It was about 6:15 when I headed up to the women’s bathroom on the eighth floor. In the past few weeks it had become a Friday afternoon ritual. Staying late until everyone else had left the fifth floor for the weekend, looking like a diligent employee just working ahead on the next week’s projects. And then after the door was closed for the last time, slipping back to Murray’s office for a small withdrawal from the petty cash drawer to…well, work ahead on the only project for the next week that really seemed to matter.

Murray was the office manager, but he also had issues with booze and gambling, and in the three years since his wife left him, he’d really gone off the rails. Last April I noticed him dipping into the cash box before ducking out at two, but at the time I’d just filed the information away as a potentially useful nugget if I ever got in a jam or needed leverage. Then three months ago I started hanging out with a crowd that snorted powder on the regular—ne’er do well types that were way more interesting than the ex-boyfriend that had introduced me to them. At first I joined in on the coke to be sociable, then because it made everything brighter and sharper and more fun.

Now? Now I was stealing petty cash, drifting in the wake of a fifty year-old alky gambler, all so I was topped off the next week to buy some more booger sugar.

Murray would probably never catch on, and even if he did, what could he do that wouldn’t implicate himself? Still, the risk was always there if there was ever a department audit, and it wasn’t like I wasn’t taking a bit more every time. It was becoming a very expensive hobby, and I was having trouble convincing myself that the ritual was optional anymore.

But that was negative thinking, and I didn’t need to spoil my favorite time of the week with negative thinking. It was already six o’clock, and the guards usually started their evening check of the floors around seven. They wouldn’t care I was still in the building, but I’d rather not have them notice me lurking around the bathrooms three floors up from where I worked.

But after the cash box, I had to hit the stairwell. The unfrequented, uncameraed stairwell that had a dark recess behind the first floor stairs. It hadn’t been cleaned or even looked at in years, and no one was going to find the little baggie I kept duct-taped into the shadows there. Even if they did, I tried to wipe off any prints when I remembered.

That was the big takeaway from my time with Joseph—he of the perpetual unemployment and expensive drug habit who had cooler friends than he deserved. You never hide your stash on you or where you stay. The only way someone was going to catch me with drugs was if I had a blood test or very bad luck, and that’s what I had my ritual for.

I puffed back up the stairs, past the fifth floor and on to the eighth, the little bag of powder feeling warm in my pocket. I was already getting excited, and the sweat at my armpits wasn’t just from a few flights of stairs. Shit, how deep into this did I really want to go? How long before the hobby went from habit to ritual to something worse?
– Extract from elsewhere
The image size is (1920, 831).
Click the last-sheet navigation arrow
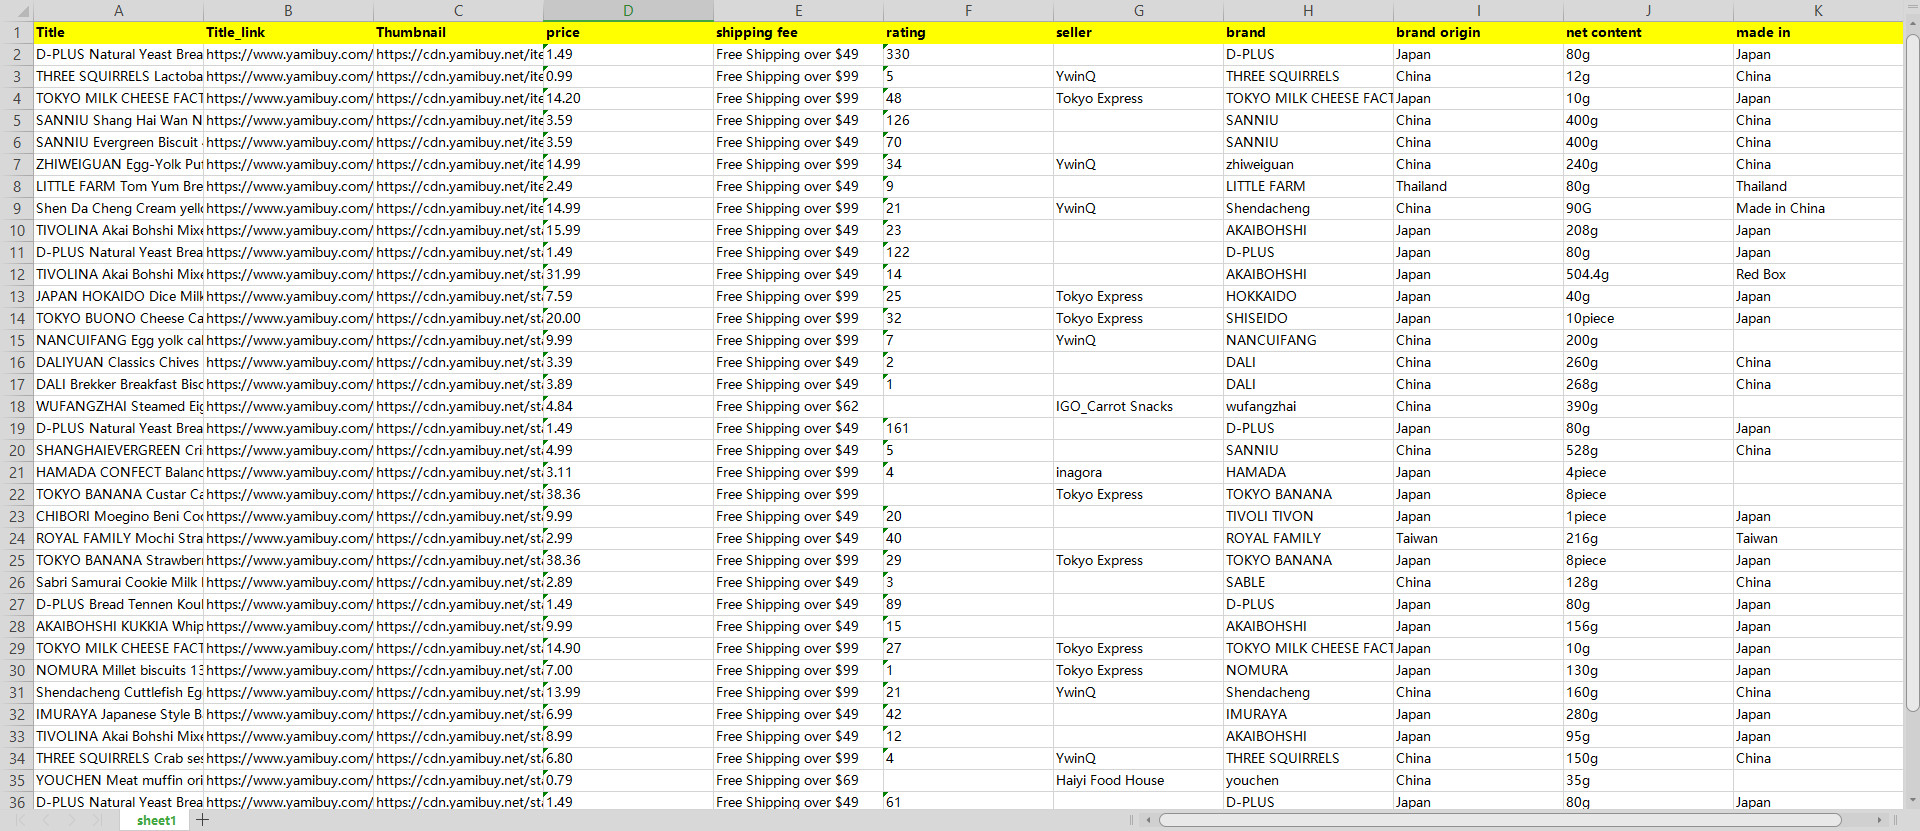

Shaking away the thought, I pushed open the door to the bathroom and went in, looking for any feet under the stalls before going to the handicapped stall at the far end. This was one of the perks of the even-numbered floors. Spacious handicapped stalls with their own mirrors and sinks. No chance of coming out with white smudges on my nose or looking more fucked up than I could handle. I could ride out the initial rocket holding onto the thoughtfully placed metal railing beside the toilet and then do another small courtesy bump once I knew I was handling my shit and could go down to hail a cab. Another necessary expense—you don’t drive when you’re fucked up on cocaine.

I put the seat down on the toilet—first for the line and then for my ass, but always in that order, especially now, when my skin was starting to crawl and my stomach was twisting, telling me I was behind schedule. I opened the bag and tapped out half into a single rail. I already had the tube of my favorite ballpoint pen ready in my purse, and once I fished it out, it was off to the…

“But…but I don’t want to.”

I froze. The voice had come from two stalls down—a woman’s voice, watery with tears. What the fuck? How hadn’t I seen her when I came in? Was she standing on the damn toilet? And no one had come in since I’d gotten here, I was sure of it.

I looked down skeptically at the line on the toilet seat and then the tiny clear jeweler’s bag that held the rest. No, I wasn’t fucked up, at least not yet. I hadn’t taken some and forgotten, and it had never made me forget stuff anyway. But what should I do? My internal plan had always been that I would flush anything I had if anyone ever came into the bathroom during my Friday evening party for one, but now that I was faced with it…it was such a waste. And I really wanted it. Maybe she would just leave in a second.

“I know you’re right, but maybe things will get better. I-I can try to make them better, can’t I?” Who was she talking to? Maybe she was on the phone?

I crept over to the far wall of the stall so I could hear better. The woman was sniffling, and I almost thought I could hear another voice, but it was very faint. The strange thing was that the second voice didn’t have the clipped, tinny quality I’d expect from the other side of a phone call. It was soft, but it sounded natural—present.

Frowning, I bent down to look under the stalls again. I could see the woman’s feet now—scuffed black flats wrapped around pale feet going up into shapeless ankles pinpricked with black stubble. Maybe what the girl didn’t want to do was shave. Covering my mouth, I let out a small snicker as I caught a glimpse of red scab on her calf. Damn. Looked like she needed more practice too.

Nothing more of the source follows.